Count the lines in the entries below that contain the string "Open", matching case exactly, and reply with only that number.
─── DATA ───
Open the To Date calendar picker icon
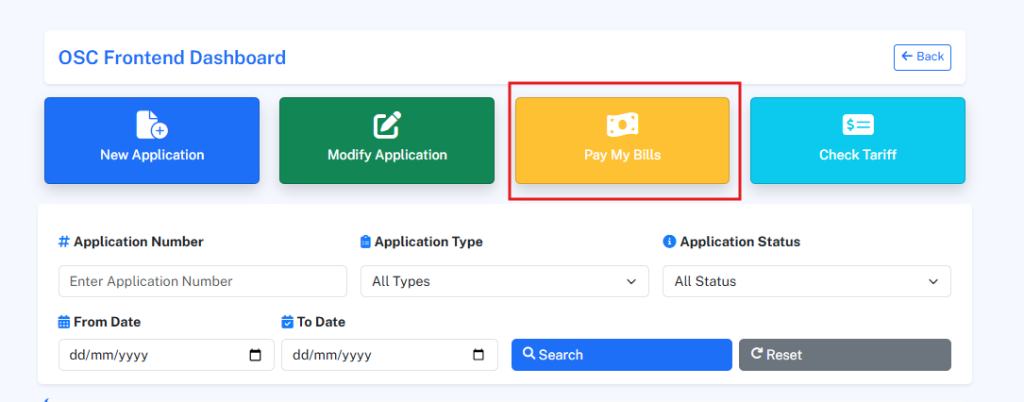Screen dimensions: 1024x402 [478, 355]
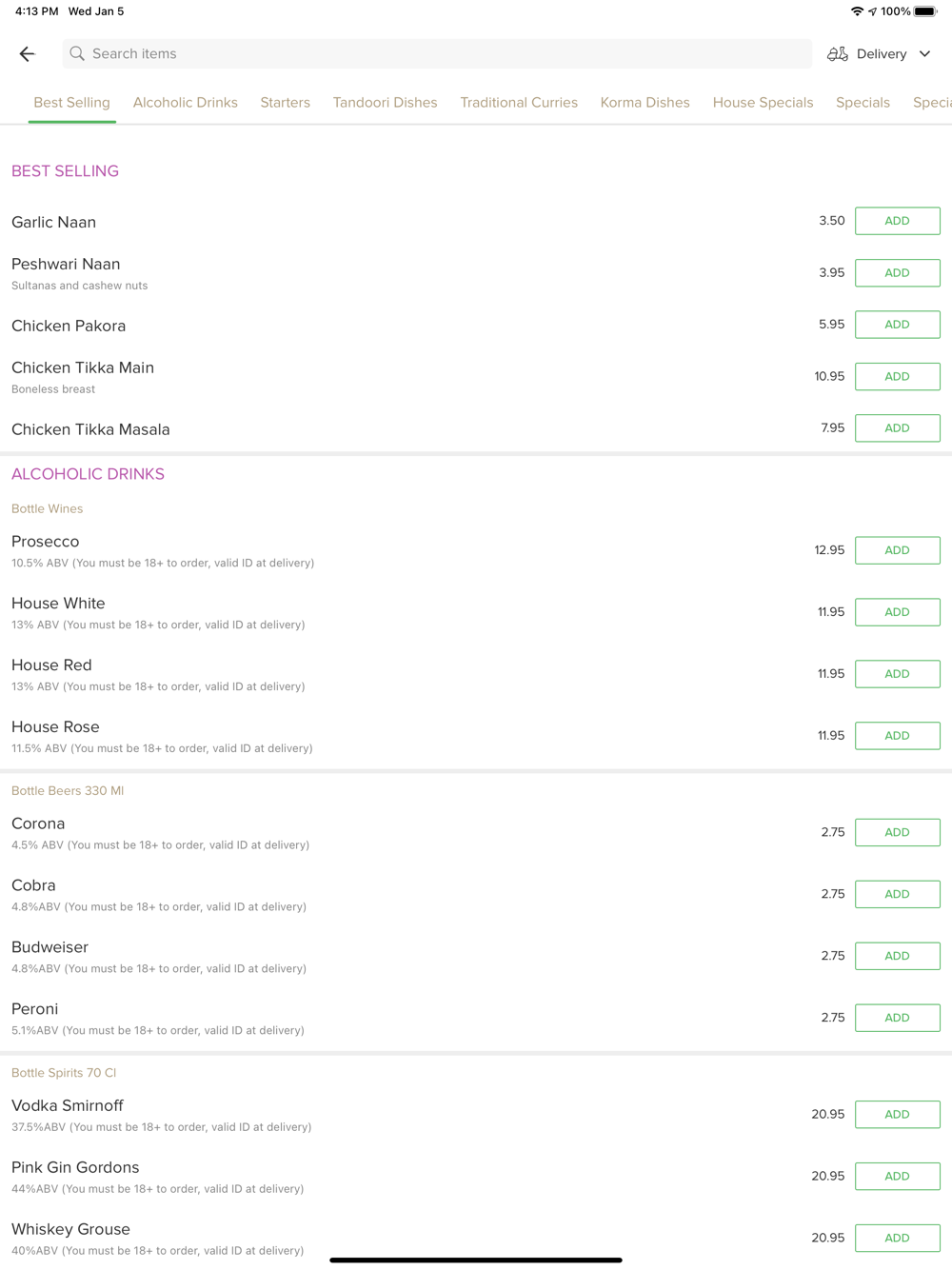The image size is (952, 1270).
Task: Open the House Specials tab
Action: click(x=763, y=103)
───
- **WRITTEN SOLUTION**: 2